The content strategy behind this page is partly to share news of the company’s growth (such as the opening of a Pizza Hut in Iraq) and partly to provide a channel to show the company’s new advertising campaign. A change to the cover photo at the end of March, however, shows where the page’s real emphasis lies.
The picture — and the page — are all about corporate social responsibility. Posts state that Yum! Brands have been listed by Corporate Responsibility magazine as among the 100 best corporate citizens; mark Earth Day by showing the company’s shrinking footprint; and include a video from the firm’s Chief Sustainability Officer.
Engagement is relatively low. A particularly successful post about employment opportunities might reach 100 likes; most posts though range from nine likes to about three dozen.

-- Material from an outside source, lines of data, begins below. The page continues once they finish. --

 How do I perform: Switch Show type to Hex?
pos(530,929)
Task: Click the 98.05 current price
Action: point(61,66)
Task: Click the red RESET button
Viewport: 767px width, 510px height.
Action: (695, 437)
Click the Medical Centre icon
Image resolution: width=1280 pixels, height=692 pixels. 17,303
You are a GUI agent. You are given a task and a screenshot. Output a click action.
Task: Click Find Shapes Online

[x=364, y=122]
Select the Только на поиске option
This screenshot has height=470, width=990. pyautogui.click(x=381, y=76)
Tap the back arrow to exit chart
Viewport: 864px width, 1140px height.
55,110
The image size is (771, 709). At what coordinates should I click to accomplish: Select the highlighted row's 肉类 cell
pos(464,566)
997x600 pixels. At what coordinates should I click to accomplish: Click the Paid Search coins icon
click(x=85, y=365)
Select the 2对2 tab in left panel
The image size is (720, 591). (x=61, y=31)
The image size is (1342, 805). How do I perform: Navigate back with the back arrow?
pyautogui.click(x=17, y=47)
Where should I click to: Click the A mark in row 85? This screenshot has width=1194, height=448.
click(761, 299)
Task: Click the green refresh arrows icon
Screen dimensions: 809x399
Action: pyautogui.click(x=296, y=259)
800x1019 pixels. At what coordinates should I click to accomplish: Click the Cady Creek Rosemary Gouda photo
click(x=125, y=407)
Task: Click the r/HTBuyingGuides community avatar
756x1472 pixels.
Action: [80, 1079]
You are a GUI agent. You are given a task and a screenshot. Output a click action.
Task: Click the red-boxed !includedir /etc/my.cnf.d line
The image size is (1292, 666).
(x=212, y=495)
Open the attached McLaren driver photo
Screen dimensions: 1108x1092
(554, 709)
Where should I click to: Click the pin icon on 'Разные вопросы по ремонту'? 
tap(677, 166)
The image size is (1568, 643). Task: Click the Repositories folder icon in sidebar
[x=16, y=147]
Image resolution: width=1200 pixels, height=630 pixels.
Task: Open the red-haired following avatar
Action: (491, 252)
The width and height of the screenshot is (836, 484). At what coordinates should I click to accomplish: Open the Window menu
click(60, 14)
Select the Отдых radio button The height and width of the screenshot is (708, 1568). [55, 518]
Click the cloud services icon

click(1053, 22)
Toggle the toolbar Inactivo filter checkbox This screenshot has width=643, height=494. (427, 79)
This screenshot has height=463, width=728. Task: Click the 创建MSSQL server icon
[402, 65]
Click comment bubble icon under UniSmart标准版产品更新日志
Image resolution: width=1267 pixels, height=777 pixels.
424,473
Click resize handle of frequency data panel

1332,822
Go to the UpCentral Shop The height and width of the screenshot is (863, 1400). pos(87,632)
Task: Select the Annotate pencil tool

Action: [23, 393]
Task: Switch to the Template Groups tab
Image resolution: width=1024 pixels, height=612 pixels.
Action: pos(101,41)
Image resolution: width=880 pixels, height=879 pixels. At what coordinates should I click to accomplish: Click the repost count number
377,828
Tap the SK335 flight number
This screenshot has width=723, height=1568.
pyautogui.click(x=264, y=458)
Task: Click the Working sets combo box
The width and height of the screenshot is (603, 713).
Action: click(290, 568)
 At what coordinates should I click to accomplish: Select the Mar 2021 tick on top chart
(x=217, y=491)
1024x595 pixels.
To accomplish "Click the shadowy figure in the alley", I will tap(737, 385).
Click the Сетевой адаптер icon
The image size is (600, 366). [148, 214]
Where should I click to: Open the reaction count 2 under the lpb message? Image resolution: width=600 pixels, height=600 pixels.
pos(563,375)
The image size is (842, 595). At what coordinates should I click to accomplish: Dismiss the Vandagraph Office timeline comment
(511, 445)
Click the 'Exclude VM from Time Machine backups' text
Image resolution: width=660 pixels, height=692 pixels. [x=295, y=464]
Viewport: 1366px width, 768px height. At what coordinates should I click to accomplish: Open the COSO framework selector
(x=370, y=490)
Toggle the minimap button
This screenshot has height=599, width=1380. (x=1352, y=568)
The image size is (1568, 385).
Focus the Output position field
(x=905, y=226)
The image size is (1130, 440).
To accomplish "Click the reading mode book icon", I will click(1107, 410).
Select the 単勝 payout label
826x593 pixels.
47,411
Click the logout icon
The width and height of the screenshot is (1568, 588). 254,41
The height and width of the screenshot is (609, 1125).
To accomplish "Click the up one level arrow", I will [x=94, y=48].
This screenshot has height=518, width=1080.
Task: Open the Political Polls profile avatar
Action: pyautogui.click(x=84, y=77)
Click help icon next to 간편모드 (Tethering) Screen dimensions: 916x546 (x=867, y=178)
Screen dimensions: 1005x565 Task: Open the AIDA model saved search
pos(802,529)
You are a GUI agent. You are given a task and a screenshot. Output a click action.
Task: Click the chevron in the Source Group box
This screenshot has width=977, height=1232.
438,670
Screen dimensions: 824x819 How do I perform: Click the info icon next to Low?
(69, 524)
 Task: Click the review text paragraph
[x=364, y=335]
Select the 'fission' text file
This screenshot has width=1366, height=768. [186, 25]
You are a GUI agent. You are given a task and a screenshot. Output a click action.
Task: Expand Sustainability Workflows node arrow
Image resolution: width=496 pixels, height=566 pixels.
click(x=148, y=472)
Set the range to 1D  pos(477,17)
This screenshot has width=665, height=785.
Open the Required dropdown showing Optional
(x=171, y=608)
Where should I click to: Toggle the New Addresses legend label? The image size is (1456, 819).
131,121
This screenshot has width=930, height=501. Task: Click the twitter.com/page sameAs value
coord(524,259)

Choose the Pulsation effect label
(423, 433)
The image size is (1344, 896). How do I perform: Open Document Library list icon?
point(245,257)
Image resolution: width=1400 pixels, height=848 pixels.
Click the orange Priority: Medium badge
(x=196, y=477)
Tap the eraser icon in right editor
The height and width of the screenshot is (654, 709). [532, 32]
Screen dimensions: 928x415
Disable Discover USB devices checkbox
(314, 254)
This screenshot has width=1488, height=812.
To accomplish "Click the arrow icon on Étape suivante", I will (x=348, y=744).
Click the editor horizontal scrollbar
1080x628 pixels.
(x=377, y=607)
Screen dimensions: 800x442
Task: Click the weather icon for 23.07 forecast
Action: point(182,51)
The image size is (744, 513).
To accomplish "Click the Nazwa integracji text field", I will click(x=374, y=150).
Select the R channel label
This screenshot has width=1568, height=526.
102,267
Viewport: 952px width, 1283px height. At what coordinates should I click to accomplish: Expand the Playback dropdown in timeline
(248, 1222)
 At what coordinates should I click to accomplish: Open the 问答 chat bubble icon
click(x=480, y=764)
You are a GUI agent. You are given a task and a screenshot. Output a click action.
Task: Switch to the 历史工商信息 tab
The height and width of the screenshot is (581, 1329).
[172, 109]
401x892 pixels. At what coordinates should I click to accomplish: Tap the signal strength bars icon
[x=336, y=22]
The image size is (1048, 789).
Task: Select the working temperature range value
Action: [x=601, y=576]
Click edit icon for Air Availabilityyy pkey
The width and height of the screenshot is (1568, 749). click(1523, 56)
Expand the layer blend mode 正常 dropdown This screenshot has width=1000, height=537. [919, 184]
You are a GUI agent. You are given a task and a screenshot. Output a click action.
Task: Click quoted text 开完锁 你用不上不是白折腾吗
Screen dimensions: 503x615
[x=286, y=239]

When a post on Taco Bell’s page, a brand owned Yum! Brands, typically receives about 6,000 likes, it’s not clear what the company is hoping to get out of its CSR Facebook page or whether the page is as effective as they would like it to be. The company’s website, which lists “responsibility” as one of the parts of its navigation bar, does a much better job of showing its “carbon disclosure product scores,” its “sustainable sourcing and waste recovery policies” and its adherence to “human rights and labor policy.” People interested in Yum! Brands’ corporate social responsibility are more likely to head to the website and download the reports than to follow the company on Facebook and receive occasional updates.
There are four major food service companies in the Fortune 500, and each has taken a slightly different approach to using Facebook. Starbucks has managed to win high levels of engagement with a variety of strong images and carefully chosen customer interaction.
McDonalds also uses a broad range of branding images but avoids interaction altogether, allowing controversies surrounding its products to be buried in comment noise.
Darden, sticks largely to food pictures, interacting with all complainants and posting occasional bits of corporate news.
And while Yum! Brands follows a similar content strategy, it also chooses Facebook as a channel through which to share its CSR information — to little effect.
The social media strategies of the four companies are largely similar but Starbucks’ ability to win high engagement through professional imagery, careful interaction and minimal corporate news may well be the most effective.